§ **EXERCISE INSTRUCTIONS**:
Display each line of the items below that contains the string "checkbox". Case counts, so match capital and lowercase letters exactly.

*** PROVIDED RECORDS ***

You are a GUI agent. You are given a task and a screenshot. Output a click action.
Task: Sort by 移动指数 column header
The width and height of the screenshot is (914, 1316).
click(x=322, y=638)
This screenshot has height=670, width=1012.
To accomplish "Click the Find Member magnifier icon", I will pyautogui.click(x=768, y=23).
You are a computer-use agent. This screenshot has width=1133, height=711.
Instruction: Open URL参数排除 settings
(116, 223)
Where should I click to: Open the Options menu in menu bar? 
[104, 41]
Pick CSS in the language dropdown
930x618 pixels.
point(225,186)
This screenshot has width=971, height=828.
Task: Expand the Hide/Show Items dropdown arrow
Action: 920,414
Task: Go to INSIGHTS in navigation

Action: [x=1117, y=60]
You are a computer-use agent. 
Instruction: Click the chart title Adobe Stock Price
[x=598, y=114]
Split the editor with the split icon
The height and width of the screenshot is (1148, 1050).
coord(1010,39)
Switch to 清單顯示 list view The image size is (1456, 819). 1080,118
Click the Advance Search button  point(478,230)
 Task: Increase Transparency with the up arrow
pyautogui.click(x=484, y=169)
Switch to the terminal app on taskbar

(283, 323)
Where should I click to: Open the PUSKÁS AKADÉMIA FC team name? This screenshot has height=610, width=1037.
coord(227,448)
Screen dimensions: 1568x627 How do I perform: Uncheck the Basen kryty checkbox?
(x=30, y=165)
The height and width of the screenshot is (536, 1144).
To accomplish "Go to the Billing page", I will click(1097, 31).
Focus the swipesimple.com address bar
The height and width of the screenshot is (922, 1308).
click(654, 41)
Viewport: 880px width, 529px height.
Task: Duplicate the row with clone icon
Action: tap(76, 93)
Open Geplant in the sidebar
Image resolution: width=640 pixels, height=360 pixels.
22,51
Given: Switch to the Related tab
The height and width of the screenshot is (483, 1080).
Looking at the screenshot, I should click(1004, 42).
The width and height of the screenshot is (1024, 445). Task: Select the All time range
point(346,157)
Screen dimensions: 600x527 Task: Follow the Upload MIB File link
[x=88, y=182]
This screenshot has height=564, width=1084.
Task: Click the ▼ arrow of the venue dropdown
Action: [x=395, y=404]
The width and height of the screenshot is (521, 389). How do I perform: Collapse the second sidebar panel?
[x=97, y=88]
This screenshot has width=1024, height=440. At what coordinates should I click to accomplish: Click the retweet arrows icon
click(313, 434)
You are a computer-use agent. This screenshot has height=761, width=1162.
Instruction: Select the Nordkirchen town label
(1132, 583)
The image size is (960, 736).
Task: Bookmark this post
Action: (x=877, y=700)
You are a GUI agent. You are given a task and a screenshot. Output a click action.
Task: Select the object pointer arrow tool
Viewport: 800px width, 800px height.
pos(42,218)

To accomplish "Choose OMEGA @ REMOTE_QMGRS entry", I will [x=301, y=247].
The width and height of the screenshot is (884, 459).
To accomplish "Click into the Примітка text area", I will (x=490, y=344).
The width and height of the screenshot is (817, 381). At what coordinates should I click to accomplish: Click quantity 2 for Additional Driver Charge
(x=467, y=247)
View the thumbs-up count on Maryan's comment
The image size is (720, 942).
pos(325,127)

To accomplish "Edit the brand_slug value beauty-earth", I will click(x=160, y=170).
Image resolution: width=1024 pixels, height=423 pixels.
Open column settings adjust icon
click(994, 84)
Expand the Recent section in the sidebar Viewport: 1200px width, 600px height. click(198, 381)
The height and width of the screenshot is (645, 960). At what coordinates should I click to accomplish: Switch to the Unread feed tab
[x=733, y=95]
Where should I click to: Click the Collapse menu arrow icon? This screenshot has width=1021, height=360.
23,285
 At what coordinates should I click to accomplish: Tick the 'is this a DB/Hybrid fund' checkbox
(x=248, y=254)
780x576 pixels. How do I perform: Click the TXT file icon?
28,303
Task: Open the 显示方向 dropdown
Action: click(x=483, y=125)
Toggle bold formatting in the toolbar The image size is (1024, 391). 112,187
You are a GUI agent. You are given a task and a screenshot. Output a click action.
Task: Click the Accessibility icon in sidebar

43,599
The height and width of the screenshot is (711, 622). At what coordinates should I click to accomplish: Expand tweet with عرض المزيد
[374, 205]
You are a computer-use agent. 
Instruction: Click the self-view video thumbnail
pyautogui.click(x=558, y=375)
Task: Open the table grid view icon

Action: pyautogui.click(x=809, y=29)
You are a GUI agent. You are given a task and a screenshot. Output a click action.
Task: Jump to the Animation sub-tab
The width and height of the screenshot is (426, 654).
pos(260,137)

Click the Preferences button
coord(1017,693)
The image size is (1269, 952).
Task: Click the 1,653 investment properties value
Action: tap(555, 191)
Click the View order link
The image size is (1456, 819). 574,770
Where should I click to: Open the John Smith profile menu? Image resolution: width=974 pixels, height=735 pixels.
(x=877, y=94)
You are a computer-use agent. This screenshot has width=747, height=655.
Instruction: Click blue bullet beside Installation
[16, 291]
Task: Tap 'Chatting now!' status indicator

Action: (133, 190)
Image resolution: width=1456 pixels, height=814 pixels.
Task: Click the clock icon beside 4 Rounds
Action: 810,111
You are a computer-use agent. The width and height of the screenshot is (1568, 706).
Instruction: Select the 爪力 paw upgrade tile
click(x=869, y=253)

***

§ **ANSWER FOR THIS EXERCISE**:
Screen dimensions: 1568x627 How do I perform: Uncheck the Basen kryty checkbox?
 At what coordinates should I click to accomplish: Tick the 'is this a DB/Hybrid fund' checkbox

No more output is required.